Thursday, August 12, 2010

Oregon, Wisconsin suits against Vatican will continue

One of the most promising lawsuits from sexual abuse victims seeking to link the Vatican to the American priest abuse scandal has imploded in Kentucky, but a prominent plaintiffs' attorney says it shouldn't affect two other lawsuits aimed directly at Rome.

The long-running Kentucky case naming the Holy See as a defendant essentially ended this week when the three plaintiffs filed a motion to dismiss their own case.

The collapse of the Kentucky case shouldn't be seen as a setback for two other suits attempting to link the Vatican to the American abuse scandal, said Jeff Anderson, a high-profile Minnesota attorney who filed the cases. Its early end does highlight the difficulty of pursuing a claim in this country against the head of the Roman Catholic Church.

"It's not for the faint of heart, the weak of pocketbook or anybody who's not totally resolved to it," said Anderson, who filed a suit on behalf of a man has claimed he was abused by a Catholic priest in Oregon in the late 1960s.

The three men who were abused in their youth at Catholic schools in Kentucky abandoned the case after their attorney said they face "insurmountable hurdles" that included the Vatican's sovereign status in the U.S.

A Vatican spokesman this week applauded the ending of the Kentucky case, saying it "proved to be originating from an unfounded accusation."

Plenty of obstacles remain for Anderson's suit in Oregon and another he filed in Wisconsin in March against the Archdiocese of Milwaukee on behalf of five men alleging fraud, a legal expert said.

The cases in Oregon and Kentucky were each tasked with proving that American clergy are employees of the Holy See, another name for the Vatican. The suits have been limited by judges under an exception to the Foreign Sovereign Immunities Act, which sets limits on legal actions in the U.S. against other nations.

Proving that American priests are employees of Rome is "going to be really difficult to prove," said Nick Cafardi, a Catholic canon lawyer and former dean of Duquesne University law school in Pittsburgh.

"Show me a paycheck from the pope to the bishop or one of his priests. Show me that the pope has them on his insurance policies as an employee," Cafardi said. "You can't show any of the things that we normally think of that make somebody an employee of somebody."

Aside from legal obstacles, attorneys who have taken on the Vatican say taking on such a huge and well-financed organization strains their law practices.

William McMurry, who filed the Kentucky suit, said he spent "8,000 hours of time and a couple of hundred thousand dollars" pursuing the case, which was filed in 2004.

"Bill (McMurry) spent an awful lot of money finding out that we couldn't beat them," said Michael J. Turner, one of the three men who brought the Kentucky case.

Anderson, who says he has represented "thousands" of plaintiffs in Catholic abuse cases, said he has spent "hundreds and hundreds of thousands" on the Oregon case, Doe v.
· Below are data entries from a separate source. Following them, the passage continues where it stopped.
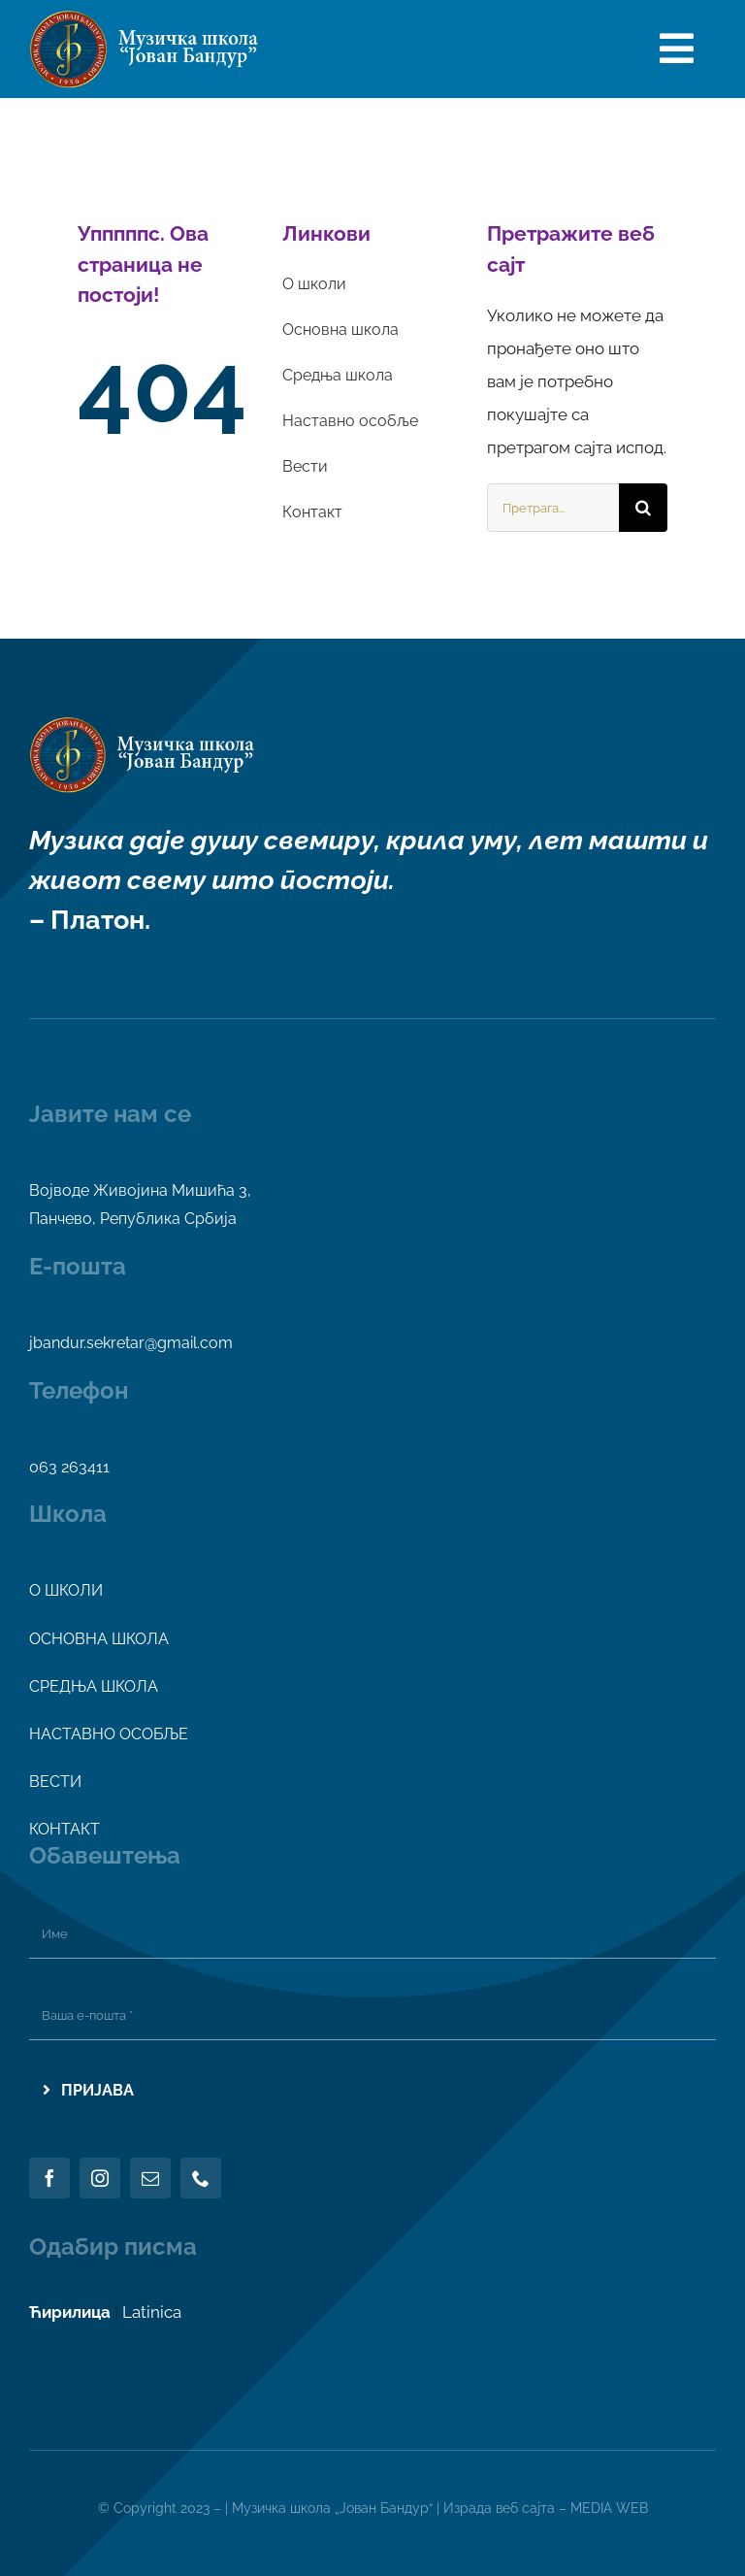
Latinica (151, 2312)
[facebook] (49, 2178)
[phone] (200, 2178)
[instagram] (100, 2178)
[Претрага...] (553, 507)
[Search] (643, 507)
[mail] (150, 2178)
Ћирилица (70, 2312)
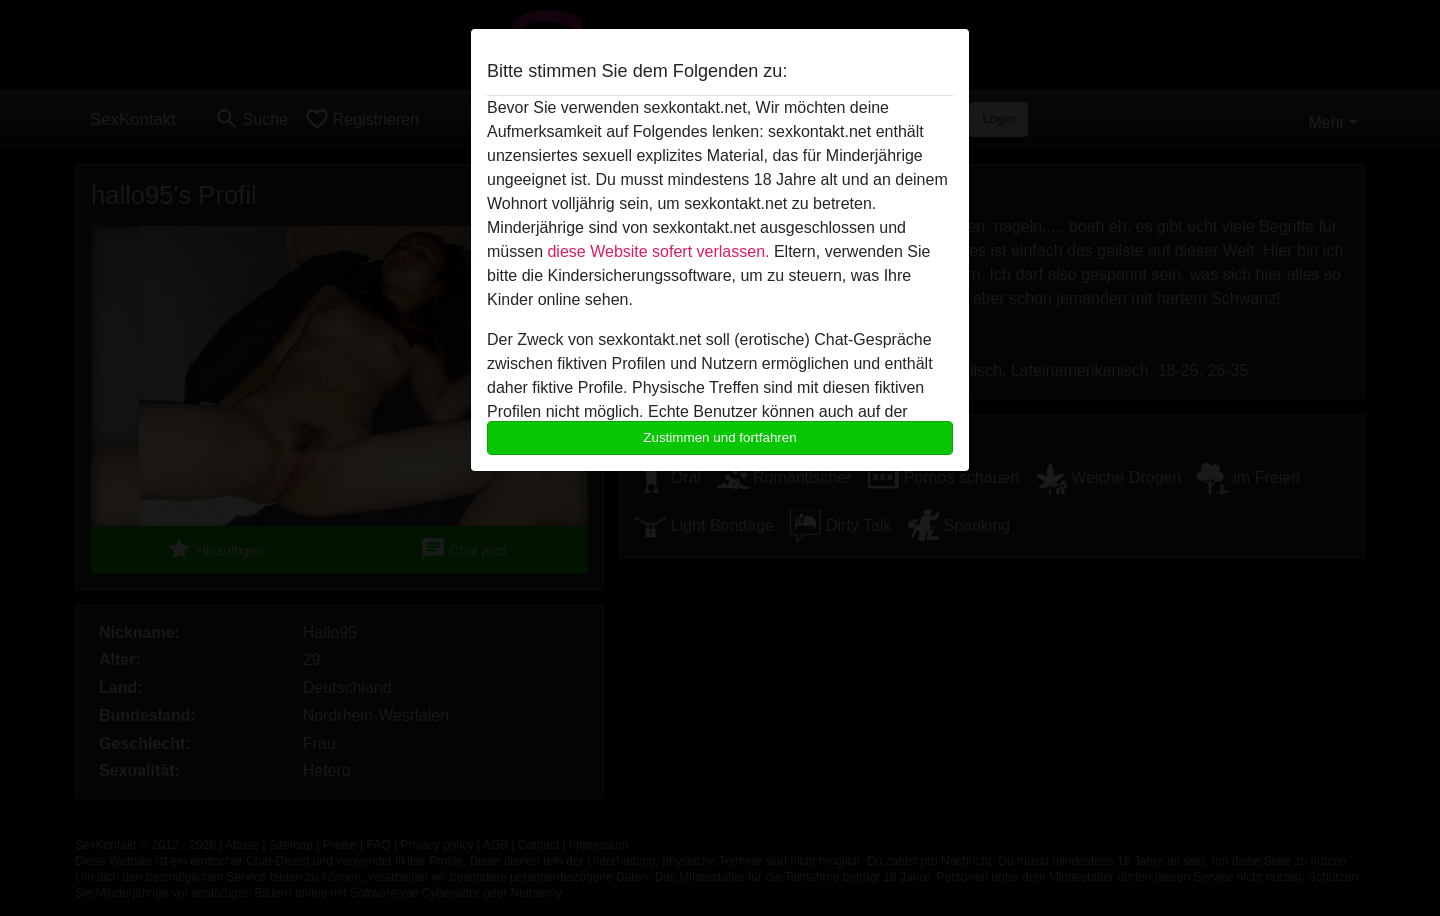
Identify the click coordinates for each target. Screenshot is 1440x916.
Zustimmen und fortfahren (720, 437)
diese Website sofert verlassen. (658, 251)
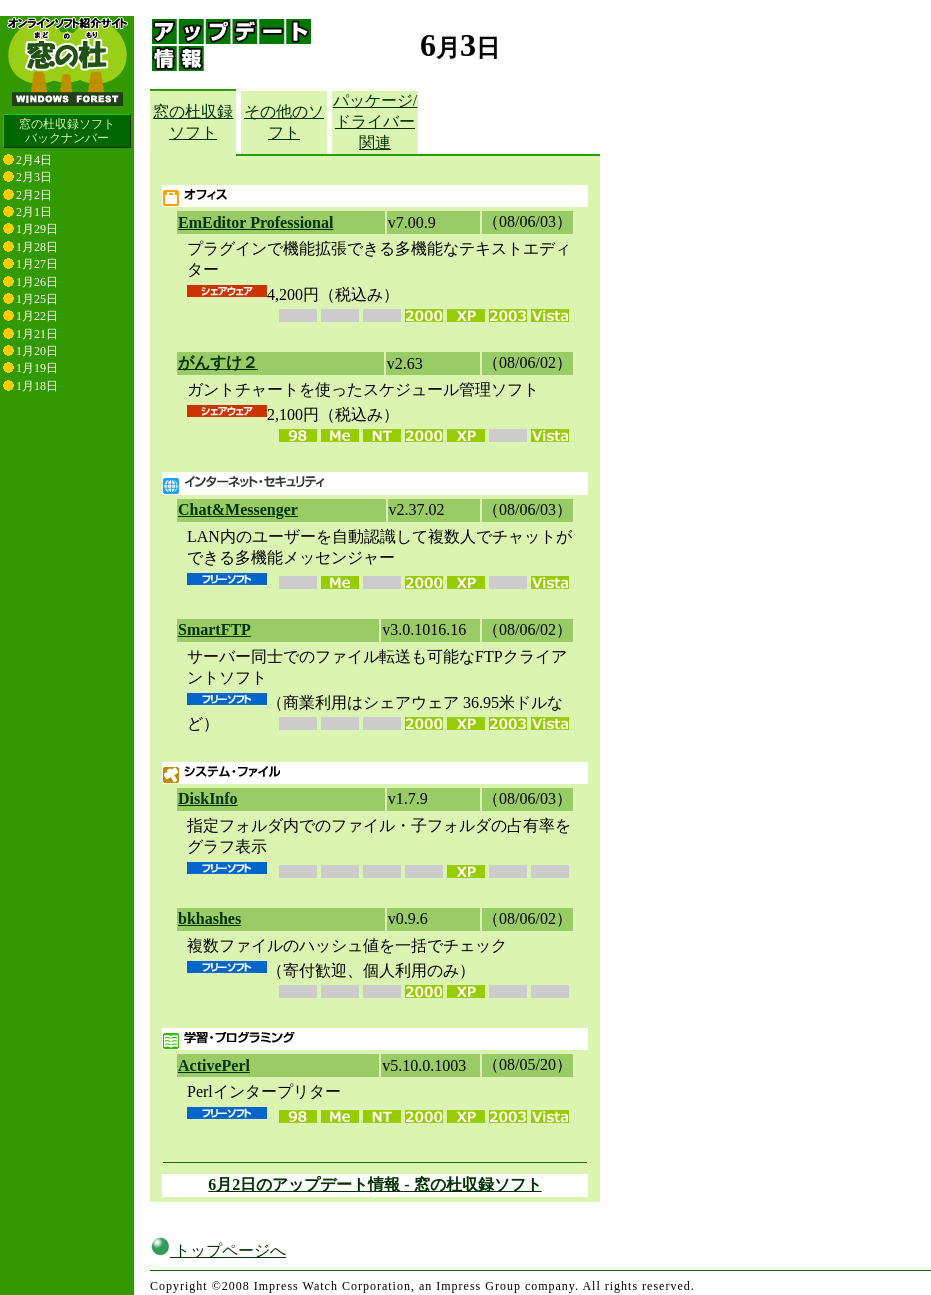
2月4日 (34, 160)
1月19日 (37, 368)
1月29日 (37, 229)
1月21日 (37, 334)
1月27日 (37, 264)
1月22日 (37, 316)
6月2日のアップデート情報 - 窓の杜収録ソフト (374, 1184)
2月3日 (34, 177)
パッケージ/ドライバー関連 (375, 121)
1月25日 (37, 299)
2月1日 (34, 212)
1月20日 (37, 351)
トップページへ (218, 1250)
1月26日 (37, 282)
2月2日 (34, 195)
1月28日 (37, 247)
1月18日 (37, 386)
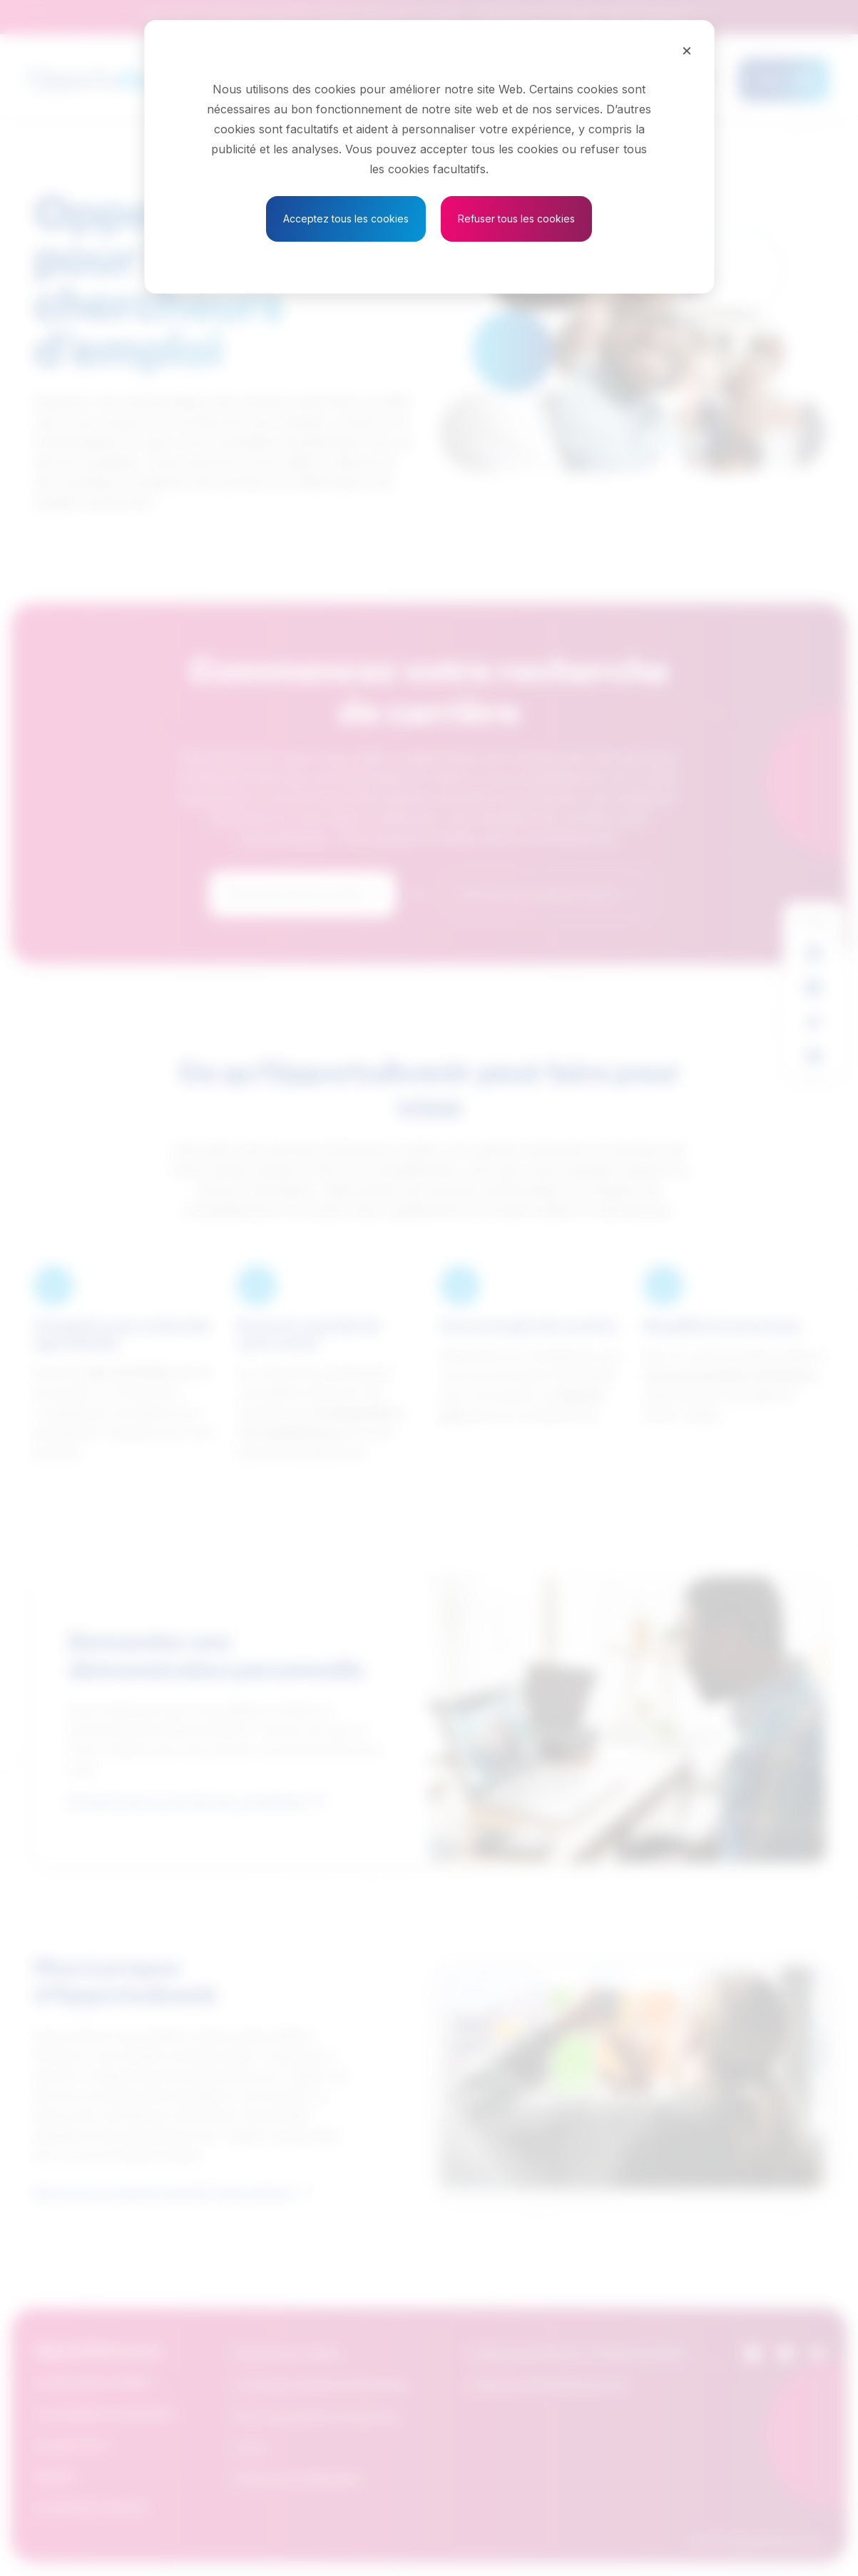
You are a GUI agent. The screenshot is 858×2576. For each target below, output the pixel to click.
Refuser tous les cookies (516, 218)
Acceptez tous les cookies (346, 218)
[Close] (687, 50)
Holy See, which was filed in 2002. A Vatican motion to dismiss the claim was rejected by the U.S. Supreme Court in June, allowing it to move forward.

"It's an enormous undertaking, — the amount of attorney time and the amount of expense involved in taking on the most powerful institution in western civilization is to many, daunting," Anderson said.

Vatican attorney Jeffrey Lena said the defense is planning to file a second motion to dismiss the Oregon case.

James O'Bryan, another Kentucky plaintiff, said McMurry felt that the length of time that had passed since O'Bryan was abused at a Louisville church in 1928 made it impossible to find witnesses and collect evidence.

"I told him that what I was after had been accomplished," that is, bringing more attention to the American clergy abuse scandal, O'Bryan said.

McMurry said he spent months searching for new plaintiffs for the suit, which he had hoped to turn into a class-action. He said he believes there are hundreds of abuse victims who have simply chosen not to come forward.

"My assumption is that those folks who have determined they won't tell their families and reveal their secrets, they're locked tight for life," he said.